After completing officers’ training at Howard University, Covington served as a chaplain in the US Army from 1943 to 1946, attaining the rank of captain. Covington’s first ministerial position was in Hartford. He then served as director of religious education in the Synod of East Tennessee and helped organize dozens of Sunday School programs. For three years, he was the pastor of Bethany Presbyterian Church in Englewood, New Jersey, also serving on the executive board of the Englewood branch of the National Urban League. In 1942, Covington became the pastor of St. Mark’s Presbyterian Church in Cleveland, Ohio.
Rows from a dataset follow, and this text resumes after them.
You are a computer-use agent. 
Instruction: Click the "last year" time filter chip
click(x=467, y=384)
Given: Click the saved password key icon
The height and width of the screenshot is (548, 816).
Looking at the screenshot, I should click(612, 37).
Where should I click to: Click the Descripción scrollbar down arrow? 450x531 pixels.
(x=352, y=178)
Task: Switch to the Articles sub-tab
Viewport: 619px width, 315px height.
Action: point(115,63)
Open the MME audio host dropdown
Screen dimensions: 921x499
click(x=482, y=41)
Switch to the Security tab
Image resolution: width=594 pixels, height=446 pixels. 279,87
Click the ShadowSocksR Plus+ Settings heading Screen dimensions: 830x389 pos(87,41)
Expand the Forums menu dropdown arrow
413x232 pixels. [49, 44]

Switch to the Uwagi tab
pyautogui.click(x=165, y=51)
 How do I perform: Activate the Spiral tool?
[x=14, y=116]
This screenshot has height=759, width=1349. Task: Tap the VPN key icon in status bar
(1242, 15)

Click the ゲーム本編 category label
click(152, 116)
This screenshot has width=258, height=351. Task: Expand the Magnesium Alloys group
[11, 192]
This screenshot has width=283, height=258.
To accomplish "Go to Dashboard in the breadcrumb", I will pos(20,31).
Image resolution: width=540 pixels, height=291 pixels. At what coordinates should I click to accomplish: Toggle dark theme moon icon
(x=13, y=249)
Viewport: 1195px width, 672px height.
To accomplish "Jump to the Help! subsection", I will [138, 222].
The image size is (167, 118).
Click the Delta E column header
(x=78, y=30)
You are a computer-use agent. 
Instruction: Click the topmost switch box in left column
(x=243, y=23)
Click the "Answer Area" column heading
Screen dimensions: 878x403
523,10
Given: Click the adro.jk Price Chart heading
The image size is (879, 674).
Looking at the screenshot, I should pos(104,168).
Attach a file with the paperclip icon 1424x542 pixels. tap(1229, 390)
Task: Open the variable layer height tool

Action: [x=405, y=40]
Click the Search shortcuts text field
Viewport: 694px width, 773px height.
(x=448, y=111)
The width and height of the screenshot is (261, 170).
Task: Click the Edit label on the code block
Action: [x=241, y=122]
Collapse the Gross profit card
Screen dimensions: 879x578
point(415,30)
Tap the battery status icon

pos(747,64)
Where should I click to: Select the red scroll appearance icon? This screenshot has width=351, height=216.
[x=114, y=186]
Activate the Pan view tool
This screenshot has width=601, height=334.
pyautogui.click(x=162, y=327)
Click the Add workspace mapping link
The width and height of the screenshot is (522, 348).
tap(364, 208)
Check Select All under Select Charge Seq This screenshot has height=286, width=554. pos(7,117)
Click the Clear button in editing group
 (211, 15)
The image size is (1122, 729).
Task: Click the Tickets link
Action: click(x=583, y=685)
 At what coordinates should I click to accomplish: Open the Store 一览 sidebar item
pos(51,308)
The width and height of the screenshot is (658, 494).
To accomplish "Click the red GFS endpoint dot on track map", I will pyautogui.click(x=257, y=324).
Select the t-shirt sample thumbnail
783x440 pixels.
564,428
Following a divorce from his first wife, he moved to Florida and, in 1950, became an assistant professor of religion at Florida A & M University in Tallahassee. He had also taught at Paul Quinn College in Waco, Texas, and served as a pastor in Key West, Florida.
In 1956, Covington published a book, What They Believe, an analysis of young people’s views on religion and ethics, based on survey responses from 800 college students to questions about God, prayer, and religious life. Published by the Philosophical Library, What They Believe was reviewed in the Philadelphia Tribune and other journals and newspapers. The Tribune review stated that Covington was a member of the Florida Conference of the AME Church, the Tallahassee Ministerial Alliance, Omega Psi Phi Fraternity, Tallahassee Civic League, and the American Association of University Professors. Around 1954, Covington remarried to Ann Eizabeth Floyd. With their family they resettled in Saginaw, Michigan, where Covington died in 1989.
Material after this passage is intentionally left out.